- _Kegiatan A_:
Periksa apakah setiap pernyataan berikut sesuai dengan kutipan tentang Konfusius. (i) Konfusius memiliki 3000 murid. (ii) Kaisar Qin Shi-huang berasal dari Dinasti Han. (iii) Orang yang selalu mengingkari tuntunan moral ajaran Konfusius disebut Jun-zi. Jawab ya atau tidak untuk tiap pernyataan, lalu kutip persis kata-kata dari kutipan yang menentukannya.
- _Kegiatan B_:
Teruskan kutipan tentang Konfusius dengan bagian berikutnya, dimulai setelah kalimat terakhirnya.

- _Kutipan sumber_:
⟨

Siapapun yang mampu bersikap sesuai tuntunan moral dalam ajaran Konfusius, maka ia dapat menjadi Jun-zi (Gentleman/Orang Bijak), dan sebaliknya bagi mereka yang selalu mengingkarinya disebut Xiao-ren (Orang Rendah Budi).
Mengingat peran dan kegiatan yang dilakukan semasa hidupnya, telah menjadikan Konfusius menyandang berbagai gelar/status, antara lain sebagai guru, pemikir, filsuf, sejarawan, orang suci, dan penerus tradisi kuno. Perannya sebagai guru tidak bisa dipungkiri dengan 3000 muridnya, 72 diantaranya dianggap telah menguasai ajarannya dengan baik, dan dua diantaranya yaitu Mengzi dan Xunzi bahkan menjadi penerus dan penyebar ajaran Konfusius setelah kematian Sang Guru.
Terhitung sejak Dinasti Han (202 SM -- 220 M.), ajaran Konfusius talah ditetapkan sebagai dasar falsafah negara, kurikulum pendidikan dan materi pokok yang diujikan dalam sistem ujian sekolah maupun untuk rekrutmen pegawai kerajaan. Tidak mengherankan jika tempat pendidikan yang menyampaikan ajaran Konfusius menjamur di seantero wilayah Tiongkok. Mengenai kontroversi statusnya sebagai nabi penyebar agama, Konfusius meminta agar manusia lebih fokus menjalani kehidupan terlebih dulu, dengan mengaakan: "Jika kamu tidak mengetahui tentang kehidupan di dunia, bagaimana kamu bisa mengetahui tentang kehidupan setelah mati".
Hanya sekali mengalami penolakan di jaman kedinastian Tiongkok, ketika Kaisar Qin Shi-huang dari Dinasti Qin (221-207 SM) melarang penyebaran pemikiran Konfusius serta membakar buku-bukunya. Selebihnya ajaran Konfusius mendapatkan tempat terhormat sepanjang sejarah kedinastian di Tiongkok dan mampu bertahan dalam menghadapi persaingan dengan ajaran-ajaran agama maupun falsafah kehidupan dunia yang masuk ke Tiongkok.

⟩

- _Data yang diberikan_:
⟨

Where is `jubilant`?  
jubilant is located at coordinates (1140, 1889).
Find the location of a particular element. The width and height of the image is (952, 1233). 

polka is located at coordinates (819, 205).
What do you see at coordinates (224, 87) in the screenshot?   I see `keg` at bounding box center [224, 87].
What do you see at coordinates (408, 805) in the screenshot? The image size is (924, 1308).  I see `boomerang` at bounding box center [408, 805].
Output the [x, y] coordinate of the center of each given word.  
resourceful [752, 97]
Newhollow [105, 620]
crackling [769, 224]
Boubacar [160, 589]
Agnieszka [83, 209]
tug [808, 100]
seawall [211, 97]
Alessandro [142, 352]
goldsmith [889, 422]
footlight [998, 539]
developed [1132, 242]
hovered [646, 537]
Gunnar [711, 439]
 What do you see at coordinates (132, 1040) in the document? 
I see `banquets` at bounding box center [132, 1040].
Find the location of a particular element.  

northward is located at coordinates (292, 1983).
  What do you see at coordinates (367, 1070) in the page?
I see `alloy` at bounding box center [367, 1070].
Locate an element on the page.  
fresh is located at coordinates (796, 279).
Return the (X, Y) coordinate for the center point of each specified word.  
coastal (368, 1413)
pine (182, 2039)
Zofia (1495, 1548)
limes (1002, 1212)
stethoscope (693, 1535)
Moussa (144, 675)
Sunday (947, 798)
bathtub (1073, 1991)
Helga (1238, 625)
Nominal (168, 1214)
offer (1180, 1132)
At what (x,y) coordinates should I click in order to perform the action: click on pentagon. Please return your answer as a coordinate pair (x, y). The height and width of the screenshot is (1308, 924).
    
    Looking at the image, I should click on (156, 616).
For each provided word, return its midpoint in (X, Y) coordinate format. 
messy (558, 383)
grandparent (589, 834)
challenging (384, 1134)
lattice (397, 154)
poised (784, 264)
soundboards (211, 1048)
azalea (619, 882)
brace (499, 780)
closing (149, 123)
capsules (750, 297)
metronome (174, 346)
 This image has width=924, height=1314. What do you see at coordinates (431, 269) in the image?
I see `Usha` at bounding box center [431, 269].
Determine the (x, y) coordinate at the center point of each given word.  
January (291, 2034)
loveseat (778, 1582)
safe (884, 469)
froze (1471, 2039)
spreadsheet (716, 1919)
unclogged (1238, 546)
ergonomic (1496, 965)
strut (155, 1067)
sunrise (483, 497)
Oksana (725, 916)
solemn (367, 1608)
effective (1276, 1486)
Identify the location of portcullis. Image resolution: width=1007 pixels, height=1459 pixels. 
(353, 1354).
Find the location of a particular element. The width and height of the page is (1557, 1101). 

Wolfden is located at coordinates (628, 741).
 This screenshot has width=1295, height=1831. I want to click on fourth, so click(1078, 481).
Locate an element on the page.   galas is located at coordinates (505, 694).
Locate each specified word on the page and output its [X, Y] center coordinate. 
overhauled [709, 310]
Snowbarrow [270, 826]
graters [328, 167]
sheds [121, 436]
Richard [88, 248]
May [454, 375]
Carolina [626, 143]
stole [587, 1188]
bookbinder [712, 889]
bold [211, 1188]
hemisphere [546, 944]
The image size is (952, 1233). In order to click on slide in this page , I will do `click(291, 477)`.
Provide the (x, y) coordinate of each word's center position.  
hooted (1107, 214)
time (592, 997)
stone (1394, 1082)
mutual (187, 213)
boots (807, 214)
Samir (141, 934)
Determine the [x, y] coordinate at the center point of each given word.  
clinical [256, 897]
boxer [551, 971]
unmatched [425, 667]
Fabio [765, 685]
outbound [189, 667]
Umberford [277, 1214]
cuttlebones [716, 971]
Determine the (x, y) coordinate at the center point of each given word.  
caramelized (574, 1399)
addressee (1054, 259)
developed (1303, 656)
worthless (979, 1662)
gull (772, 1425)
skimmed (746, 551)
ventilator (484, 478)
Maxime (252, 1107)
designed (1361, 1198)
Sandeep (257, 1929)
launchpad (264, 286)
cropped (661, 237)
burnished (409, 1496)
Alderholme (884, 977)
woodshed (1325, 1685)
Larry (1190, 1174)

⟩

- _Jawaban yang diharapkan A_:
(i) Ya: "dengan 3000 muridnya".
(ii) Tidak: "Kaisar Qin Shi-huang dari Dinasti Qin (221-207 SM)".
(iii) Tidak: "bagi mereka yang selalu mengingkarinya disebut Xiao-ren (Orang Rendah Budi)".

- _Jawaban yang diharapkan B_:
Agama-agama besar dunia seperti Budha, Islam, Katolik dan Kristen Protestan berhasil masuk dan dianut oleh sebagian penduduk di wilayah Tiongkok, namun mereka tetap tidak meninggalkan kebiasaan dan kepercayaan yang terkandung dalam ajaran Konfusius, terutama bagi suku bangsa Han sebagai suku mayoritas bangsa Tiongkok.
Agama Budha yang dibawa oleh para biksu dari India sekitar abad ke-2 atau 1 SM berkembang cukup signifikan di beberapa dinasti. Melalui interaksi yang cukup panjang dengan dua ajaran asli Tiongkok, Konfusianisme danTaoisme, masyarakat Tiongkok bahkan secara sengaja maupun tidak sengaja, telah menjalankan 3 (tiga) ajaran tersebut sebagai satu kesatuan yang dinamakanSan Jiao (Tiga Ajaran/Agama). Di Indonesia ajaran "three in one" ini disebut sebagai Sam Kauw atau Tridharma.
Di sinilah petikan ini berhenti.